Nearby corporate offices in homebuilding, energy logistics, transportation, healthcare, and agriculture contribute to a diversified employment base that supports renter demand and retention. The organizations below reflect the core commuter shed serving the neighborhood.

  • Lennar — homebuilding (3.6 miles) — HQ
  • World Fuel Services — energy & logistics (3.8 miles) — HQ
  • Ryder System — transportation & logistics (8.0 miles) — HQ
  • Johnson & Johnson — healthcare/pharma offices (9.1 miles)
  • Mosaic — agriculture & fertilizer (12.1 miles)
Why invest?

With 33 units and a 1987 construction year, the asset is slightly newer than the neighborhood’s average vintage, offering a competitive position versus older stock while leaving room for targeted modernization. Neighborhood-level indicators—competitive occupancy and a renter-occupied share in the metro’s top quartile—point to a deep tenant base. Household counts within a 3-mile radius have been rising and are projected to continue increasing as average household size declines, a pattern that typically supports absorption and renewal stability. According to commercial real estate analysis from WDSuite, these trends align with steady neighborhood demand even as population growth moderates.

The location’s amenity depth and proximity to major employers can support leasing velocity and resident retention. Affordability pressure, reflected in the neighborhood’s rent-to-income ratio, suggests prudent renewal strategies and expense discipline are important.

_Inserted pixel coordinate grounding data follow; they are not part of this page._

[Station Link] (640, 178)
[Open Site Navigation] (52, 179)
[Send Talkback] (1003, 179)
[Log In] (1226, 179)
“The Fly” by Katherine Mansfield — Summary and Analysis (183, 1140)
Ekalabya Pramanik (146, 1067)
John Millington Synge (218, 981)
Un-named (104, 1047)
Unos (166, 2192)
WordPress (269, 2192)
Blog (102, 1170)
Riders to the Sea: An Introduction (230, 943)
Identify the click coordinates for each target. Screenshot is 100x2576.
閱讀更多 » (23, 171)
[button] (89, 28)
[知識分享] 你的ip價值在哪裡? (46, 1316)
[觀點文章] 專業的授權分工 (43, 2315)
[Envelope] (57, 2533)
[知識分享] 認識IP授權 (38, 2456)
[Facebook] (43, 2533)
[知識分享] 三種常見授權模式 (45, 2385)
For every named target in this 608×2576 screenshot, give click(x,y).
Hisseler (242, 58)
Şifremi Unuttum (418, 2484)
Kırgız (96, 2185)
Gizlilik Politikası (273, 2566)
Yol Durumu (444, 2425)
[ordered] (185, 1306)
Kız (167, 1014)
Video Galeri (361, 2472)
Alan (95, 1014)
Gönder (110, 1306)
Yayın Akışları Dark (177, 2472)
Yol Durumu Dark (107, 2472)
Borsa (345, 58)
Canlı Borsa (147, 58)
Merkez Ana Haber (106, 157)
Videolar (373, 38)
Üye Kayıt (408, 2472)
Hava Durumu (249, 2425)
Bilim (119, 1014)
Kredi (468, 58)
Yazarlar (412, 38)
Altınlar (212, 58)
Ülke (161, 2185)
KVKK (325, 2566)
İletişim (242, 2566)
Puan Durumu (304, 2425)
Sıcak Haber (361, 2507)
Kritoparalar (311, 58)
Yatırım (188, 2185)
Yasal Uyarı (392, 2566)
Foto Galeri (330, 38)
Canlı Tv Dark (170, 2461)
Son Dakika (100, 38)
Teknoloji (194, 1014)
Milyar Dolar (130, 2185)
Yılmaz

Overall, the combination of tenant-base depth, commuter access to multiple headquarters, and value-add potential through selective upgrades presents a balanced long-term thesis.

  • Competitive neighborhood occupancy and strong renter concentration support day-to-day leasing stability.
  • 1987 vintage offers a modest edge versus older local stock with potential upside from targeted renovations.
  • Expanding household counts within 3 miles signal a broader tenant base despite modest population easing.
  • Proximity to multiple corporate offices and HQs supports retention and leasing velocity.
  • Risks: affordability pressure (higher rent-to-income) and below-metro-average safety warrant conservative underwriting.